Text and item location entries –
******

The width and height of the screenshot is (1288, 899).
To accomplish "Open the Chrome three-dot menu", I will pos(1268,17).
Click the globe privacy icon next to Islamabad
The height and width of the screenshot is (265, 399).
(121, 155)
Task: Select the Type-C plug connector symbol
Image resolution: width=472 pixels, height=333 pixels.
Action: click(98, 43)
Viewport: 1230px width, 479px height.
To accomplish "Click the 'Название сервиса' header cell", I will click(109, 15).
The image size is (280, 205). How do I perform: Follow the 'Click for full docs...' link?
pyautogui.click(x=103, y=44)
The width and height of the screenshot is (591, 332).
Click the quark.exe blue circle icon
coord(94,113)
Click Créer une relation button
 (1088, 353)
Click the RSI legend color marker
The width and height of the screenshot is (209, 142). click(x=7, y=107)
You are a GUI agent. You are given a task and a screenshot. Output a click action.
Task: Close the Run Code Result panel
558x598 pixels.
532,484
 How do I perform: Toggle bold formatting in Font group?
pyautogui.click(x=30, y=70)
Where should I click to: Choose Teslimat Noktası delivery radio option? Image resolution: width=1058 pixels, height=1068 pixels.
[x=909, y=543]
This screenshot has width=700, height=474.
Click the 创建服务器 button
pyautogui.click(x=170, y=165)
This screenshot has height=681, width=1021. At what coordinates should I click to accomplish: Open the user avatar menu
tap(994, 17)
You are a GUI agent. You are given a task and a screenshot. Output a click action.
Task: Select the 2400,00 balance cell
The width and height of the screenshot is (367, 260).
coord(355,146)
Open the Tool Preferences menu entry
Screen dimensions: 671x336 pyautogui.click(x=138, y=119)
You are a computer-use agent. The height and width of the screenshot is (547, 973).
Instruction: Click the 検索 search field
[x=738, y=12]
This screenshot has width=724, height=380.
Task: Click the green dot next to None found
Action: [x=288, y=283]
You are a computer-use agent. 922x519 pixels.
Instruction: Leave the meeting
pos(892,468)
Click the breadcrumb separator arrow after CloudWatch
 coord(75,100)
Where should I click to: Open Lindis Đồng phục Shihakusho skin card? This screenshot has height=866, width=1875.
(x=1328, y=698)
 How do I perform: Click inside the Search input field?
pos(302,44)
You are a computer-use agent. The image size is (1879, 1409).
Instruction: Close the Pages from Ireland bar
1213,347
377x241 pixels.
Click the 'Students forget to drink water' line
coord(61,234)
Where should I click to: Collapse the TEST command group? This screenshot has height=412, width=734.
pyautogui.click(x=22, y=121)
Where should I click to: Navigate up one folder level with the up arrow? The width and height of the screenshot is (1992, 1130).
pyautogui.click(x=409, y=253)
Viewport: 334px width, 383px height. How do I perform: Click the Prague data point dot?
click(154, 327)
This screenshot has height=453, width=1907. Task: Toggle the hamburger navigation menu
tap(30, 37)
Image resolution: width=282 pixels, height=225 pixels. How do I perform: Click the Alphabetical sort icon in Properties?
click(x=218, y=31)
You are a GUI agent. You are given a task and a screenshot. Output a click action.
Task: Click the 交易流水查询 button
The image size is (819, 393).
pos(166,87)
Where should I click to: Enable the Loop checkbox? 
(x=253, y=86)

******

Task directions – Transcribe the part of the records that opens with the line containing "Image resolution: width=282" and continues through the end of the records, copying every line exactly.

Output of the task –
Image resolution: width=282 pixels, height=225 pixels. How do I perform: Click the Alphabetical sort icon in Properties?
click(x=218, y=31)
You are a GUI agent. You are given a task and a screenshot. Output a click action.
Task: Click the 交易流水查询 button
The image size is (819, 393).
pos(166,87)
Where should I click to: Enable the Loop checkbox? 
(x=253, y=86)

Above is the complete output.